Licongo arrives. I spend a pleasant evening chatting with him about his life (despite his youthful appearance he says he is 50 years old, that his mom used to bring him and his siblings to these very same forests to fish, and that he knew Ligada as a child here, and that that the forest been steadily replacing the savannah since those days, and that sadly everyone in his immediate family but one brother is now dead). I also listen to the enigmatic simbiliki munching away at the roots of the elephant grass in the savannah, and we hear buffalo bellowing at 20:45 in the grassland next to our camp.

December 19, 2004
At 5:29 we hear a hyeana calling to the NW. Licongo says he heard many chimps phing to the NW around 2 am (I slept soundly through this). We leave Camp Makassi at 6:18 heading NW. At 6:21 we hear a hyaena to our E. 6:47 ­ more phs NW, 6:56 ­ phs WNW. At 7:12 we contact red tailed guenons on Ligada just W of Licongo (thinking at first they are chimps). We sit for about 20 minutes on the S bank of the Nambala eating oranges, and then at 7:27 decide to head E to the fig tree of our last few contacts. But we have only gone 100 m or so when we hear a raucous chorus of phs at 7:31 very close to where we had been sitting, to the W or NW in the Nambala River. We cross the formidable ankle-deep Nambala as quickly as we can (never a pleasant experience, and it always slows us down considerably), and then we hear phs a little farther W in the river. We follow elephant tracks through the dense swampy tangle (seeing old dung) and at 7:44 hear phs and screams fairly close to our W.

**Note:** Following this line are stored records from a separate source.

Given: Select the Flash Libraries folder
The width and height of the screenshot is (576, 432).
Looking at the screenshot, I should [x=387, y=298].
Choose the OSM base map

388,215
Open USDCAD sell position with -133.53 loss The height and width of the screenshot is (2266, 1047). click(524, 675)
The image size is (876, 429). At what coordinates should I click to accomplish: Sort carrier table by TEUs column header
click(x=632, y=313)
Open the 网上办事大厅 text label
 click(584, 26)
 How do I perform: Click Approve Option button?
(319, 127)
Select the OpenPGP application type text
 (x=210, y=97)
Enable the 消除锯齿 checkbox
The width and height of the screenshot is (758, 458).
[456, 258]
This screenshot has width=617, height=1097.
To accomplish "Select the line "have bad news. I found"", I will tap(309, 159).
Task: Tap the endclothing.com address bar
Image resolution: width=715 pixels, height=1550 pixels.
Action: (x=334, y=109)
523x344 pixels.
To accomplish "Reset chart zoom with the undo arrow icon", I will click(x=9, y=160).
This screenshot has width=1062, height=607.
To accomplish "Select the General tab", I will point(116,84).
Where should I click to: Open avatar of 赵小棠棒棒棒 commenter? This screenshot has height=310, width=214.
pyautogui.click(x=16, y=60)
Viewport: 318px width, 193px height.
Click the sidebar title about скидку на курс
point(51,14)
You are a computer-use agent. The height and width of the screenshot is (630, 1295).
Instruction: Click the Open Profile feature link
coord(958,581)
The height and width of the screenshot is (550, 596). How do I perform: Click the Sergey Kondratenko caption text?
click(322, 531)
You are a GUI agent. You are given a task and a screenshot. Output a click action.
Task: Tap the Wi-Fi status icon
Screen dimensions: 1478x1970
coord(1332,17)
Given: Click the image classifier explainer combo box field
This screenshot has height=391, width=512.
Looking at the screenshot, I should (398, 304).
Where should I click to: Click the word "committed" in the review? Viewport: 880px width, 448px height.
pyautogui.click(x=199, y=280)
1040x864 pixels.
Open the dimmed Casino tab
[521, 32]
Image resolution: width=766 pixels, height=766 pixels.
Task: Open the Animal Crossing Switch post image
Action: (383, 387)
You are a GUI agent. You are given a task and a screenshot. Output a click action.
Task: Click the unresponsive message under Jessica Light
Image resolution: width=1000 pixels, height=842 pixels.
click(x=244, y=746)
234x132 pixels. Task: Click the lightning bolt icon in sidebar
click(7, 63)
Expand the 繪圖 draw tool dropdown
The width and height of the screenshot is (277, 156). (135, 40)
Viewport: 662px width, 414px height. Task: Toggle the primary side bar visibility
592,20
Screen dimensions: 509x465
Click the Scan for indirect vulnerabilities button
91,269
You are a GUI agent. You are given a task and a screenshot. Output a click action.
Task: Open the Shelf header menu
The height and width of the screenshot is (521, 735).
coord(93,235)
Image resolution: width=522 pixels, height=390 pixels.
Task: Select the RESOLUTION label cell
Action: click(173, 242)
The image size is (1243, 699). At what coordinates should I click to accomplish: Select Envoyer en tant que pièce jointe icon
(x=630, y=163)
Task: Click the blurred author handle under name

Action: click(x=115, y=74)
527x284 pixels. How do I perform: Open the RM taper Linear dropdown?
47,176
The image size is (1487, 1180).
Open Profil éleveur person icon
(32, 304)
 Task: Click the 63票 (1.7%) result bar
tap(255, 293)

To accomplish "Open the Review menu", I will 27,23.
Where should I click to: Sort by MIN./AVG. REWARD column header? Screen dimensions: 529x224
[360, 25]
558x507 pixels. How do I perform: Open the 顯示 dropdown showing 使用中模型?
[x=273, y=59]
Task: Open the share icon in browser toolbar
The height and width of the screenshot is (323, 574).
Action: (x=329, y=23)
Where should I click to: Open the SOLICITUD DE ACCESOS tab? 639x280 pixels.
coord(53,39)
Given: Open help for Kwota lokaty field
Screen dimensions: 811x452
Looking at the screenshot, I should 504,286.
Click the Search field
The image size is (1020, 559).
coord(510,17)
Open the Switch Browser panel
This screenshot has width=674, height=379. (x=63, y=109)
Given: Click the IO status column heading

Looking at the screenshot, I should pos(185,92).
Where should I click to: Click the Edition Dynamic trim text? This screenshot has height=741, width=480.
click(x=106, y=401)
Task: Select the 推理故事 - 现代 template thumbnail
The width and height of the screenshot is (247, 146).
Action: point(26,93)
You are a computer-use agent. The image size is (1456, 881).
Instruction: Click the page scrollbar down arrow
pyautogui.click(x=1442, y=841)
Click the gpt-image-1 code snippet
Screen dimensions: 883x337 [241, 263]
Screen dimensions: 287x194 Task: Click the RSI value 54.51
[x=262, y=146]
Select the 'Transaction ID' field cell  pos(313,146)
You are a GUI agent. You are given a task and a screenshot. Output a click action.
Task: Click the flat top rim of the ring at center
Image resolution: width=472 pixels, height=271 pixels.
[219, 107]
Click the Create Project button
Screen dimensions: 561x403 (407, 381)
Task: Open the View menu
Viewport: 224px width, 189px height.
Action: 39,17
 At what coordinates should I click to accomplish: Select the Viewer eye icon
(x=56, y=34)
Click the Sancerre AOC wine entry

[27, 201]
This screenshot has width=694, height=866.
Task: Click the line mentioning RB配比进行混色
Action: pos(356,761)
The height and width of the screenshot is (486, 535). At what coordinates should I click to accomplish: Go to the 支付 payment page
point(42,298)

7:46 ­ little hoots not far, in the trees. At 7:47 and 7:51 we hear more phs W, but it sounds like they are moving farther away ­ it becomes clear they are travelling along the ground. We reach solid ground and listen for a while, and hear nothing. So we move alongside the river SW hoping to run into the chimps that way (Licongo thinks we should recross the river and go back to the fig tree, but I want to try heading in the direction the big group of chimps is ­ at some point we are going to need to be able to follow them, and even predict where they are going). Approx. 300 m SW we find 2 saplings that have been snapped in two that Licongo says were broken off by displaying chimps the day before (and we will see this again further SW as well). At 8:47 we hear phs far to the W ­ they are clearly travelling. We encounter Ligada and Kongonyeses’ newly-cut trail (a continuation of Pandi) and discover a giant Likuyo tree with a few ripe fruits, jealously defended by one very aggressive red-tailed guenon! A big crop will soon be ready, and I think it will be a good idea for Ligada and Kongwonyese to stake it out for contacts while I am gone for New Year’s.

Licongo estimates chimps should be feeding at it in about a week. We have just found an approximately 2-day old nest site of 2 tree nests (2 and 2.5 m elevation) and I am struggling to get a GPS point when we hear a huge chorus of phs very close to our SW! We head speedily in that direction, passing by 2 more old tree nests, and at 9:40 hear more phs close SW. 9:40­ bark SW. At 9:44 we hear a ph SW, but now it is further off ­ they are still travelling. We arrive close to the edge of the Dikpai Savannah, and Licongo feels sure we have lost them. But I have a strong feeling that we might run into them following Pandi Trail S homewards. Not long afterwards my hunch proves right: At 10:06 I spot an adult chimp in the canopy about 50 m E of the trail. I pull Licongo over and show him, and we see more chimps in the towering (non-fruiting) gelo tree. We quickly move through fairly open forest towards the chimps. CONT39 begins when we see an immature chimp perched above us in a Kpai tree approx. 10 m W, 15 m elevation, and I begin to cluck and lala at 10:09 am (00:50 camera time). (There is an adult female, probably the mother, present in this tree as well, but we will not see her for another half hour or so). The immature is peering down at us, not panicking (I am turning the camera on and off during the contact to take video photos, so in this contact the camera time cannot be reliably used to track time. We will rely on my watch).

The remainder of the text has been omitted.